Внезапно возле грузовиков лихо остановилась «девятка», к ней подошли Джавдет с Назимом, замахали руками русским. Из машины появился Онур, отпустив шутку на турецком водителю. Водитель, молодой парень, насмеявшись, ответил ему витиеватой фразой на своём наречии.
‒ Ола, короче, вы русские со мной, а вы, два брата-акробата, ‒ турок строго обвел взглядом молодых парней, хором сосущих насвай, ‒ загоняй на рынок шаланды, подойдёте там к Гураму или Мураму я не помню точно, ваша задача‒ выбить место на рынке для торговли.Как приедем, лук перетащим внутрь как можно больше, лучше весь, на рынке тепло, луку будет нравиться.

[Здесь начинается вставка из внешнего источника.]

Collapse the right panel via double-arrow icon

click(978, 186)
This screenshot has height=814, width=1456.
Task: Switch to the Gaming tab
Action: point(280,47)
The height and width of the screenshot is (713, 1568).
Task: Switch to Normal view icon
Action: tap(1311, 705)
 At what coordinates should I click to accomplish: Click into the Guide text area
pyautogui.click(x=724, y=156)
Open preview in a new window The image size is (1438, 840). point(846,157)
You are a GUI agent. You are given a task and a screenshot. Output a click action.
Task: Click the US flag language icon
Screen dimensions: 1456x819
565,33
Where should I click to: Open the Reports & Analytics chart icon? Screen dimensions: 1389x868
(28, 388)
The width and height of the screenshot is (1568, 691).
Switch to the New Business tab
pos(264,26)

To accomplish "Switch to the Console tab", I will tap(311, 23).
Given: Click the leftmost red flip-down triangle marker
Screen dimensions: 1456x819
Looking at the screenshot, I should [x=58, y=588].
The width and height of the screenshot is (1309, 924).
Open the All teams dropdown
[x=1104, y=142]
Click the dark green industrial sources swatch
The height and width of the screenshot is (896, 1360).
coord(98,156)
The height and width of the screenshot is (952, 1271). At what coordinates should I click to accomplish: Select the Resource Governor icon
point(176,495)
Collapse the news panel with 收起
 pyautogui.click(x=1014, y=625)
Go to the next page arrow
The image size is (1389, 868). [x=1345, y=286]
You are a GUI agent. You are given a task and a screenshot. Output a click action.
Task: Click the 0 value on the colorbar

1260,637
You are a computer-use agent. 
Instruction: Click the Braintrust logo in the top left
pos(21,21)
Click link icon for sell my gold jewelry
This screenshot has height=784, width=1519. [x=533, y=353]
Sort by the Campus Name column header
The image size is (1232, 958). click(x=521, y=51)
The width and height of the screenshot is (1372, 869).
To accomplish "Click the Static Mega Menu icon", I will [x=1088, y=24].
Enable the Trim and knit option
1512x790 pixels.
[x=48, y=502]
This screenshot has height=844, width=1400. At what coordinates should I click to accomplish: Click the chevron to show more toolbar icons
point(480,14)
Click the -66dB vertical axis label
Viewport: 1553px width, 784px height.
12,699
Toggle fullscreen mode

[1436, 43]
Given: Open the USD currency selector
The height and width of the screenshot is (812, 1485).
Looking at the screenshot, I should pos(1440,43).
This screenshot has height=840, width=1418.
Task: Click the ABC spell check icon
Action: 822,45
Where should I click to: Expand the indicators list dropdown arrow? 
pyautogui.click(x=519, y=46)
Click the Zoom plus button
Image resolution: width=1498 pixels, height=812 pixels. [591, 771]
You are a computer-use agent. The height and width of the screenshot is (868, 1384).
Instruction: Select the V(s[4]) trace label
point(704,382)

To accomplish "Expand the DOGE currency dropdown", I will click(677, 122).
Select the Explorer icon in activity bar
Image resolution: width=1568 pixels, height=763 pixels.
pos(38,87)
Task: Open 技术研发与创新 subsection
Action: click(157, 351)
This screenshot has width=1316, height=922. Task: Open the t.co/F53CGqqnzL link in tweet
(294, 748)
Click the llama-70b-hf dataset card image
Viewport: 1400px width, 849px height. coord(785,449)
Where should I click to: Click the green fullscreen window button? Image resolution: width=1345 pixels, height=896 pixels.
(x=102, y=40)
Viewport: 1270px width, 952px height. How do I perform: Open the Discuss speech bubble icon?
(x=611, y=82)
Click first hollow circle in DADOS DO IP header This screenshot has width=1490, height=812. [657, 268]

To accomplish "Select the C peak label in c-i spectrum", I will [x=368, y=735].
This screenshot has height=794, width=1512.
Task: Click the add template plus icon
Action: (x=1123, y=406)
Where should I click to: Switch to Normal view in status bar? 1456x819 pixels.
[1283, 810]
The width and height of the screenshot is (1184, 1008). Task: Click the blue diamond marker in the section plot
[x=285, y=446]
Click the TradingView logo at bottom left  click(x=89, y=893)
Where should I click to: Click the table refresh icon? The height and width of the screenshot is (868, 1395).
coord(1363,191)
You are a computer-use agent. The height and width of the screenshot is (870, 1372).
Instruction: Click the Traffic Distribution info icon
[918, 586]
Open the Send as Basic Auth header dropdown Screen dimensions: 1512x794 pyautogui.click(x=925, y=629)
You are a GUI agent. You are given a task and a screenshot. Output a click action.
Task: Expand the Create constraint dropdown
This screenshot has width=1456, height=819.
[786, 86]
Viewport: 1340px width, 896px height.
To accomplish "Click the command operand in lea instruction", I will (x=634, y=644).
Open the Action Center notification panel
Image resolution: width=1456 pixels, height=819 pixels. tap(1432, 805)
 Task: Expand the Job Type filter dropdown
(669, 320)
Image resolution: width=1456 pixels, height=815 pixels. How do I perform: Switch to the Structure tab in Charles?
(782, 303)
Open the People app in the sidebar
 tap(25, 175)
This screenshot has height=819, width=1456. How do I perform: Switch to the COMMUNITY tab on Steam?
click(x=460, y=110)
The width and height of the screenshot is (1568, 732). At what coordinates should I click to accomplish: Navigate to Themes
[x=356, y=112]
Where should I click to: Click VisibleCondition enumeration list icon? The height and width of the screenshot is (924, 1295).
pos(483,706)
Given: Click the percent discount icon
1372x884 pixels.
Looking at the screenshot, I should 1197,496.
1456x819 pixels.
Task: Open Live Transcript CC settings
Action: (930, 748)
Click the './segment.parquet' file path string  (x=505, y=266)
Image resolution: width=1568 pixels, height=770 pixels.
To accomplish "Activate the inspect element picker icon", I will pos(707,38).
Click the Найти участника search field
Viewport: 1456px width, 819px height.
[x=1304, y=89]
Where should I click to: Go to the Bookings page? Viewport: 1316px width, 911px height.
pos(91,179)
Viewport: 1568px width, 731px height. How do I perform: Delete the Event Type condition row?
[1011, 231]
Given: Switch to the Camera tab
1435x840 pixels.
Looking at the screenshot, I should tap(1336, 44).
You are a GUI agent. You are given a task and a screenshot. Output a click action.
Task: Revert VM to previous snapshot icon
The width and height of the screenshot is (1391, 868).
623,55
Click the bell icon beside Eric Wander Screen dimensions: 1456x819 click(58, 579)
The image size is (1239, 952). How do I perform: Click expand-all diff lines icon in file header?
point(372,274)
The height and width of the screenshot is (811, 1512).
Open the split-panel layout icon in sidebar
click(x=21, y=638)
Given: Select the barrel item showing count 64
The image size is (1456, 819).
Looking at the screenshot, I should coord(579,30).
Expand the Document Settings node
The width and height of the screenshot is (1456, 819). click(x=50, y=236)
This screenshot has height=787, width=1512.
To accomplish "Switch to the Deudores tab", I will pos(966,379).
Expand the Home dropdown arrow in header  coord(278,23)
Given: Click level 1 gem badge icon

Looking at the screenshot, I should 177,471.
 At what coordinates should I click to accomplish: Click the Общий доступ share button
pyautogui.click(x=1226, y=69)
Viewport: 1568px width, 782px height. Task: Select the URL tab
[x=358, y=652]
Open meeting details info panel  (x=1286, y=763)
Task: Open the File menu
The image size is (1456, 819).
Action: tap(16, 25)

Русские переглянулись, поняв, что сегодня день будет мало того, что длинный, но ещё и тяжёлый. Перетащить вчетвером около восьмидесяти тонн лука ‒ ещё та задача. Сев в «девятку» на заднее сиденье, русские коммерсанты притихли, осматривая через окно мелькающие вывески магазинов на русском, названия улиц и суровую архитектуру города.С переднего сиденья лился неспешный диалог на привычном с Казахстана, но непонятном языке. В голове возникал диссонанс, с одной стороны, вроде бы русские находятся на родине, с другой ‒ языковая среда так и осталась незнакомой. В голове Егора крутилась странная мысль: «Неужели Тюмень так далеко шагнула в деле толерантности, что теперь тут вторым языком стали тюркские наречия?» Орлов снова по старой казахстанской привычке забился в угол, шевелил губами и крестился.